Martin Zobel (born 25 February 1957 in Tallinn) is an Estonian plant ecologist and professor at the University of Tartu. His name is particularly associated with the idea of an impact of regional species diversity on diversity at smaller spatial scales – known as the species pool effect. He has been professor since 1992. He has served as Editor-in-Chief of the scientific journal Ecography.

Zobel has appeared several times on Clarivate's annual lists of influential scientists every year from 2017 to 2021.

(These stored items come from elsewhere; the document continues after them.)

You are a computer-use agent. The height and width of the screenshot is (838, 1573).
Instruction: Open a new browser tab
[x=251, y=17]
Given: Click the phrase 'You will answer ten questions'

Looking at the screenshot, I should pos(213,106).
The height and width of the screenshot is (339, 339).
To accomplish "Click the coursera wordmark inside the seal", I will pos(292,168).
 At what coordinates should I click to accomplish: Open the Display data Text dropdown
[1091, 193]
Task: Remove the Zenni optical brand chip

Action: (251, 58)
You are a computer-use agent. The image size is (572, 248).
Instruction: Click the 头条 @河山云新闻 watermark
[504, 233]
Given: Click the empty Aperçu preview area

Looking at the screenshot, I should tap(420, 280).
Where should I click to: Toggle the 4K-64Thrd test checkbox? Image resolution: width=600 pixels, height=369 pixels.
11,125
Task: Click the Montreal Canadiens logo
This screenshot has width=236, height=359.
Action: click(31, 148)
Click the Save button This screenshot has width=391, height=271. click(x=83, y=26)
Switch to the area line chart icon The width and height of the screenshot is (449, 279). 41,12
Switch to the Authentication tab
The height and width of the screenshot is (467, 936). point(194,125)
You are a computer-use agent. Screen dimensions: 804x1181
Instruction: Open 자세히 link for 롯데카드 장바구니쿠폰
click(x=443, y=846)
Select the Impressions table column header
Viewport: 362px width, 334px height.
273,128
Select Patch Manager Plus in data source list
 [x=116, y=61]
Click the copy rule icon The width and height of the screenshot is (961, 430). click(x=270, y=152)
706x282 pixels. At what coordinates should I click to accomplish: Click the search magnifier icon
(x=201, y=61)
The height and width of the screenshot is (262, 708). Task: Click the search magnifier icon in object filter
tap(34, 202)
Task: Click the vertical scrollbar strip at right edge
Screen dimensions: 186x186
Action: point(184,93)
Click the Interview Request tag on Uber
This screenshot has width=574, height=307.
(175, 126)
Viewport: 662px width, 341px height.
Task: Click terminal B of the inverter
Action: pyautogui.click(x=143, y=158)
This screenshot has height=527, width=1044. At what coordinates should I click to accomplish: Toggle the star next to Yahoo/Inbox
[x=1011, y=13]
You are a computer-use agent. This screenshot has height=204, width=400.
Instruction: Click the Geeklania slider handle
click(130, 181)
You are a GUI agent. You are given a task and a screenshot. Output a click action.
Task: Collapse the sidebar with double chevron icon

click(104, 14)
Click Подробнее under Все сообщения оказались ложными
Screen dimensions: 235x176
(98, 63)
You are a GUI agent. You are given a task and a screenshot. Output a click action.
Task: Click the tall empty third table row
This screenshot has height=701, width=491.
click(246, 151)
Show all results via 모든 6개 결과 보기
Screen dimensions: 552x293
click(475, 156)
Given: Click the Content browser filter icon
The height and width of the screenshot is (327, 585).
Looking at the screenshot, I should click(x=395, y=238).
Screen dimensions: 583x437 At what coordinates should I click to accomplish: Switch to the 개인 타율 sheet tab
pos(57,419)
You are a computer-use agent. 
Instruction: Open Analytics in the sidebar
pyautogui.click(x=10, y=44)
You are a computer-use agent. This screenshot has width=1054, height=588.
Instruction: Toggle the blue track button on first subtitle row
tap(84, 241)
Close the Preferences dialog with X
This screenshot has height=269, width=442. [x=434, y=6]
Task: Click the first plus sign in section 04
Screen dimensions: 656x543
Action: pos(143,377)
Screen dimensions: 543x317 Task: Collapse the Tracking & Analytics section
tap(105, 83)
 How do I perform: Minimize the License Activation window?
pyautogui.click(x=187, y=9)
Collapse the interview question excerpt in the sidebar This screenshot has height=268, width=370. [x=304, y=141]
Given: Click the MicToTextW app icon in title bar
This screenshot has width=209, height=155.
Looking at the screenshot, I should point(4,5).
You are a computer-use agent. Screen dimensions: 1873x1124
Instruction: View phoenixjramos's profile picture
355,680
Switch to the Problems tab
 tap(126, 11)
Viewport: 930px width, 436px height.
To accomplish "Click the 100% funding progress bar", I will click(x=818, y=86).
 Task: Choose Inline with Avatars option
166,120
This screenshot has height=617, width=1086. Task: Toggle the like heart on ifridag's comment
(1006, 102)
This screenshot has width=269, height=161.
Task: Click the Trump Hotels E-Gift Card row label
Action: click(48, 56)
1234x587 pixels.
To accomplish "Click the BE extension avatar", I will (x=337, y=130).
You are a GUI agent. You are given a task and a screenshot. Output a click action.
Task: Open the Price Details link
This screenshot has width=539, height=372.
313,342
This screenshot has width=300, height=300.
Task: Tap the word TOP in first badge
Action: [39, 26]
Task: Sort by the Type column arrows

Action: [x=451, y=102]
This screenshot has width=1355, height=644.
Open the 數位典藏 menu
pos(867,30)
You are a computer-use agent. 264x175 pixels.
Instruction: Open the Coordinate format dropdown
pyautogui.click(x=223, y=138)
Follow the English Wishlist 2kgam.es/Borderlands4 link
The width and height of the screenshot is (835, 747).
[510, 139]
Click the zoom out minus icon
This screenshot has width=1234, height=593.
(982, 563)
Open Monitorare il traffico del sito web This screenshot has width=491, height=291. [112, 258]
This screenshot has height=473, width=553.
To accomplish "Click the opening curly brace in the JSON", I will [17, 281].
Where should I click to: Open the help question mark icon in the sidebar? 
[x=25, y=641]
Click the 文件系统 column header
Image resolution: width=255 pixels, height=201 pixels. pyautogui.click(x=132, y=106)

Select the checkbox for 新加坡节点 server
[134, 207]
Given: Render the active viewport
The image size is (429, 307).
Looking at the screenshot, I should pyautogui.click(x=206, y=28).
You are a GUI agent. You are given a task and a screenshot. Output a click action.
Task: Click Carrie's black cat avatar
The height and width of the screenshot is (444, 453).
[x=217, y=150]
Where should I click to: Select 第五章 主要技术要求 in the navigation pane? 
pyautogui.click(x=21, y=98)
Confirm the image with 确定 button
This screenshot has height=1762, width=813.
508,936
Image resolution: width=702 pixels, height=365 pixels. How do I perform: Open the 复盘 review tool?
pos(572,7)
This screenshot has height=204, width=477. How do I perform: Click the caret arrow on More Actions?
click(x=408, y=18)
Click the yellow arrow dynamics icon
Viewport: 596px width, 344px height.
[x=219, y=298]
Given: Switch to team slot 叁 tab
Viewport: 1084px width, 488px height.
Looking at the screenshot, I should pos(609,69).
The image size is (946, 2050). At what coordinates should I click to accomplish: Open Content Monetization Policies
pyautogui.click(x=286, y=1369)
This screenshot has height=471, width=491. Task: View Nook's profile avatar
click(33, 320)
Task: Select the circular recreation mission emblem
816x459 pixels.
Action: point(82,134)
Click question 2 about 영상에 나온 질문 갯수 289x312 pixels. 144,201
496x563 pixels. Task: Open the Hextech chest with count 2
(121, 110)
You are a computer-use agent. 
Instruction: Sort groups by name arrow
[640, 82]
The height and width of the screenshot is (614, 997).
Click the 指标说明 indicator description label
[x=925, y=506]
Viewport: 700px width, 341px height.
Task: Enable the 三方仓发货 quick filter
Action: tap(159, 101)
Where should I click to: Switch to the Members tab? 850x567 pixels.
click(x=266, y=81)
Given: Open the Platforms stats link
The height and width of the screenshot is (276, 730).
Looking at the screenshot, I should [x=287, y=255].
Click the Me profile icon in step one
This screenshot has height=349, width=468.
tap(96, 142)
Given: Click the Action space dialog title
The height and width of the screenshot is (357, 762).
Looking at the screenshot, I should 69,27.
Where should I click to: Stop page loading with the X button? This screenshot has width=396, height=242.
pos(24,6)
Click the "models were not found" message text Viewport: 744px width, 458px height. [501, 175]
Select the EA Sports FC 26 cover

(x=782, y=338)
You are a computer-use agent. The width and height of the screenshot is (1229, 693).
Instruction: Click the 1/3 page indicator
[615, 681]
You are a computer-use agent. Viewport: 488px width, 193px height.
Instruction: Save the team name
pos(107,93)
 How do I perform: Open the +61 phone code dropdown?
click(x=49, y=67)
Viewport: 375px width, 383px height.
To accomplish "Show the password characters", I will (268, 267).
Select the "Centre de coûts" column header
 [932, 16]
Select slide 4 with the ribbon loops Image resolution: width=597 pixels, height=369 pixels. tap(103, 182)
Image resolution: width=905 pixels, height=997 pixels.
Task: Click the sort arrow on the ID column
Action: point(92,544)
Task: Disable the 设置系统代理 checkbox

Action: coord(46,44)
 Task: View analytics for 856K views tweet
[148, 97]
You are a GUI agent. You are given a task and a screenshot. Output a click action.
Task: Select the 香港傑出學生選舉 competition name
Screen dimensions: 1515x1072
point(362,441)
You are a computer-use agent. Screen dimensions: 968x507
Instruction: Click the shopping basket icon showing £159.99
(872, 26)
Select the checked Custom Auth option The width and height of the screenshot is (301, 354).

==Selected scientific works==
- Zobel, M. (1984) Экология и динамика прибрежных альварных растительных сообществ Эстонской ССР (Ecology and dynamics of coastal alvar plant communities in Estonia). Biol.Kand. thesis, University of Tartu.
- Zobel, M. (1997) The relative role of species pools in determining plant species richness: an alternative explanation of species coexistence. Trends in Ecology & Evolution 12: 266–269.
- Zobel, M., Otsus, M., Liira, J., Moora, M. & Möls, T. (2000) Is small-scale species richness limited by seed availability or microsite availability? Ecology 81: 3274–3282.

==Personal life==
His father was architecture historian Rein Zobel and his brother is biologist Kristjan Zobel. He is married to community ecology professor Mari Moora.